과제 요구 사항:
아래 자료에서 "Given" 문자열을 포함한 줄을 하나도 빠짐없이 옮겨 보이시오.

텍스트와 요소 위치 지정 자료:
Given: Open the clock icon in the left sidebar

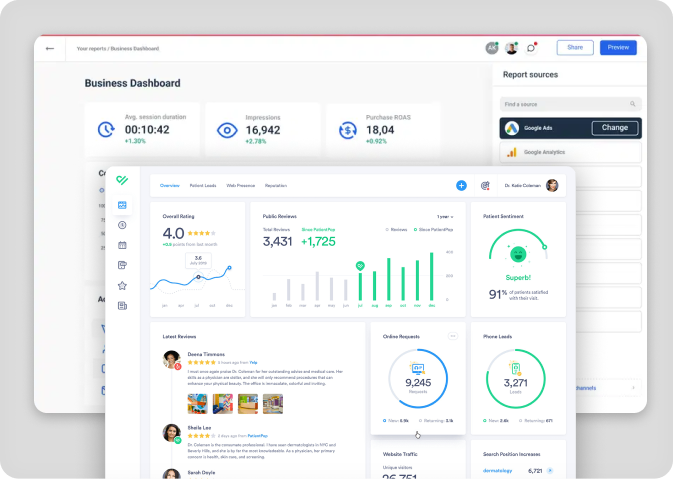Looking at the screenshot, I should click(x=122, y=225).
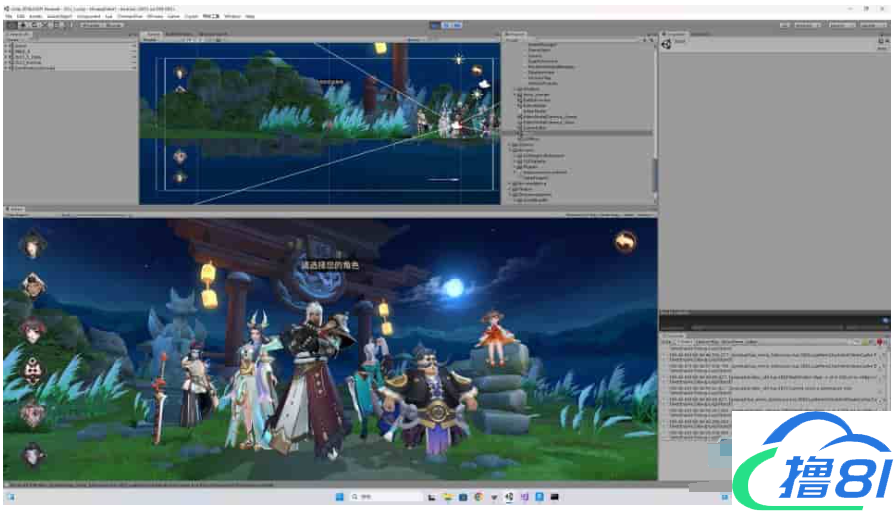Toggle Clear on Play in Console
This screenshot has height=511, width=894.
coord(708,343)
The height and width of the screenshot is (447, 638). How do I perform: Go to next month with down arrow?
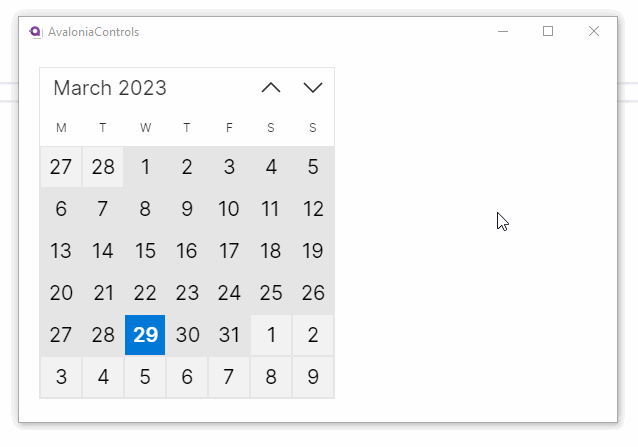tap(313, 88)
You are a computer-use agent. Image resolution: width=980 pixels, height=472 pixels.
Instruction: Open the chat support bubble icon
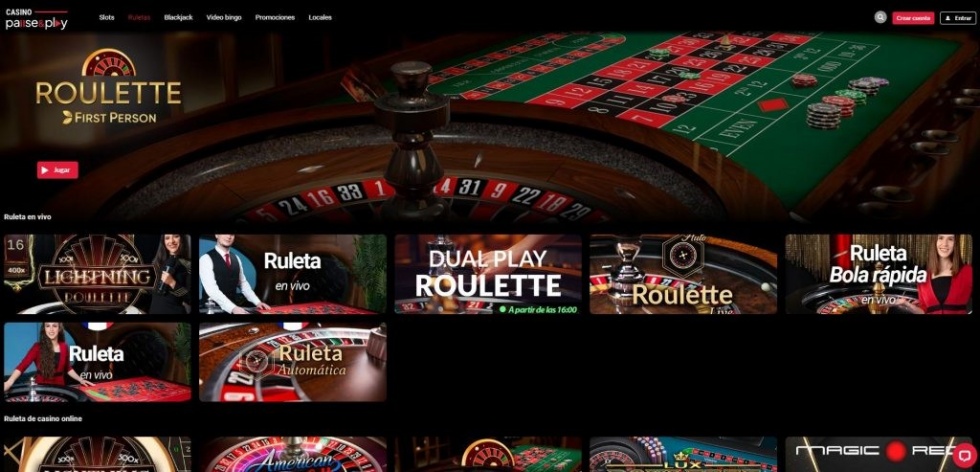pyautogui.click(x=965, y=453)
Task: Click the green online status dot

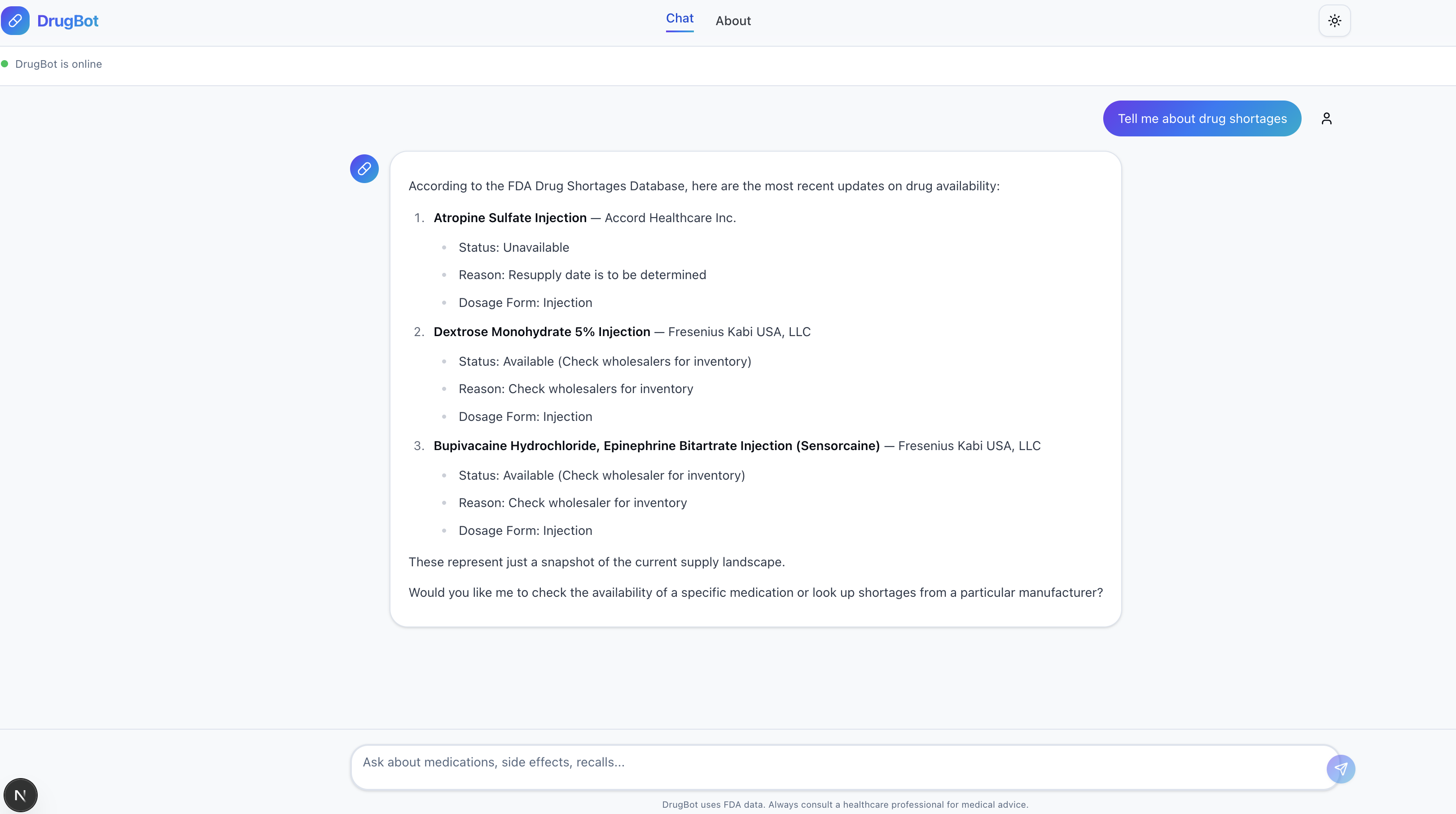Action: (x=4, y=64)
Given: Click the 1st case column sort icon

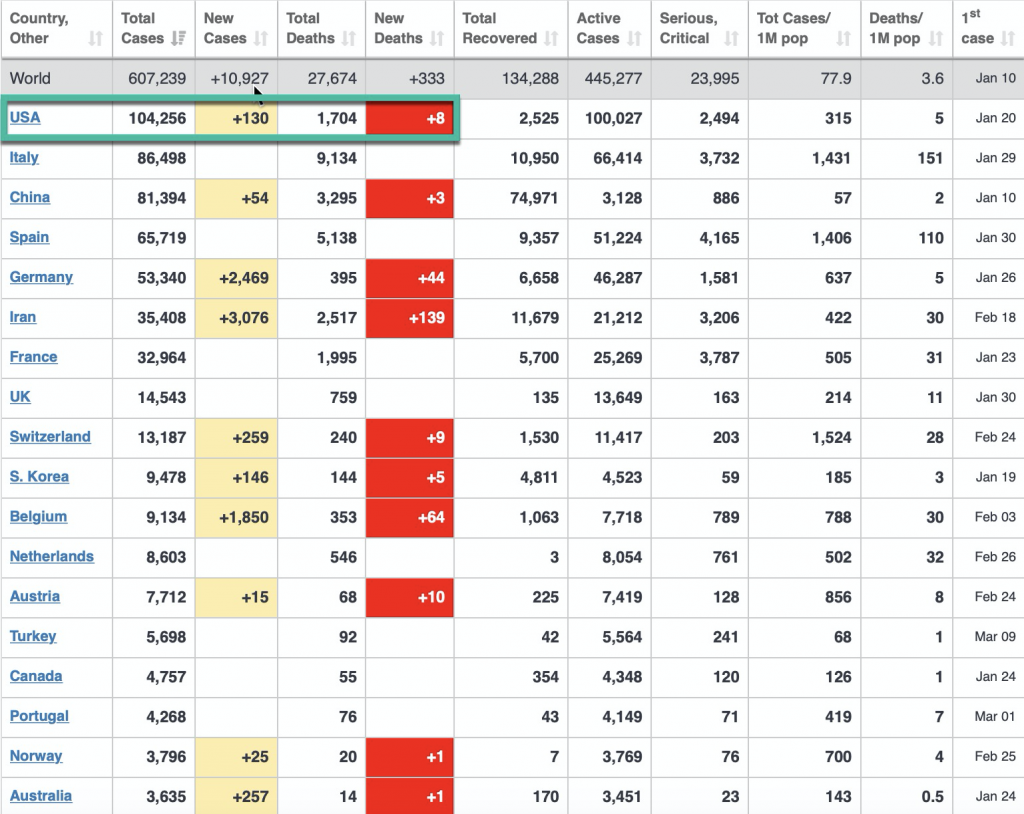Looking at the screenshot, I should coord(1007,39).
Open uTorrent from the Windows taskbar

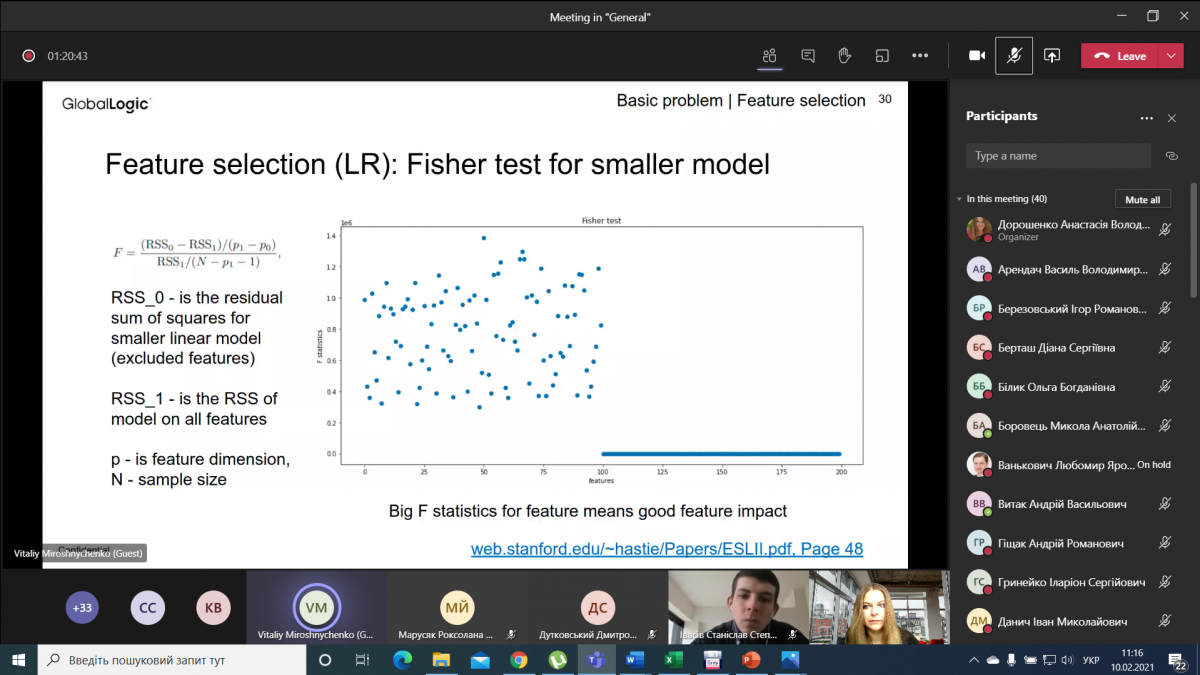click(557, 660)
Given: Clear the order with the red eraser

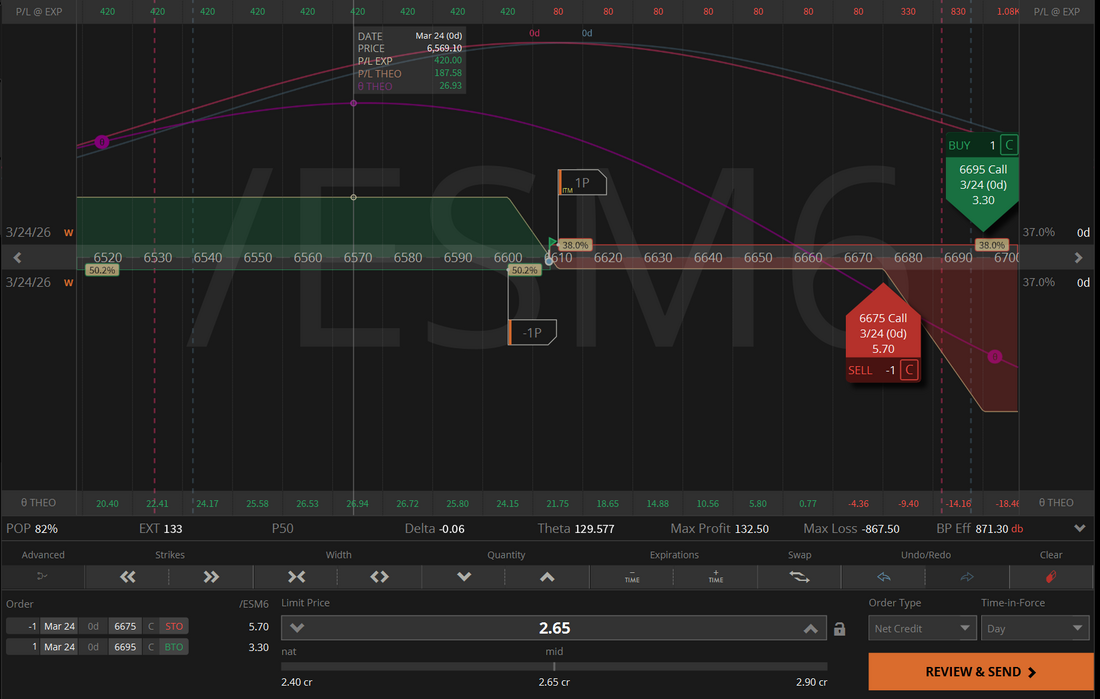Looking at the screenshot, I should 1051,577.
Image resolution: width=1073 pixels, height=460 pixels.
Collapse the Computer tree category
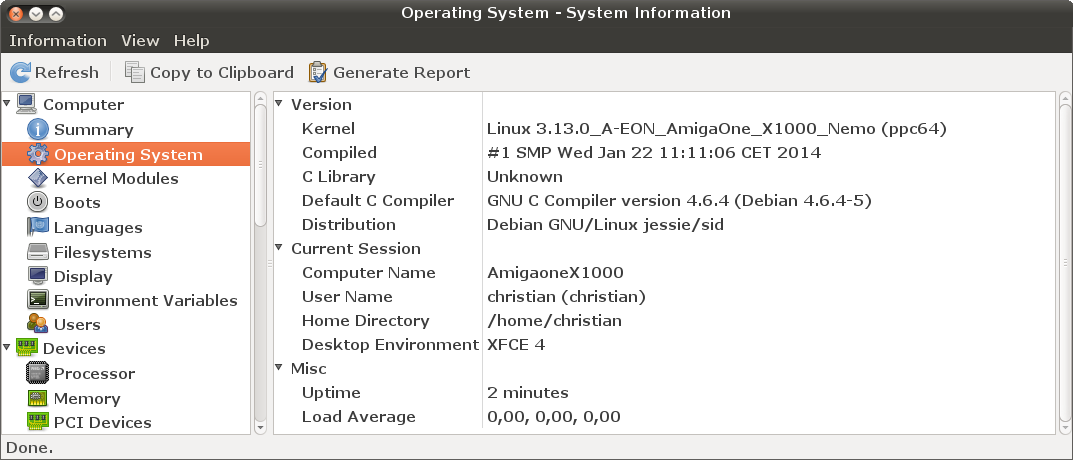click(8, 104)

과제 수행 결과:
Given: Open the clock icon in the left sidebar
Given: Click the 1st case column sort icon
Given: Clear the order with the red eraser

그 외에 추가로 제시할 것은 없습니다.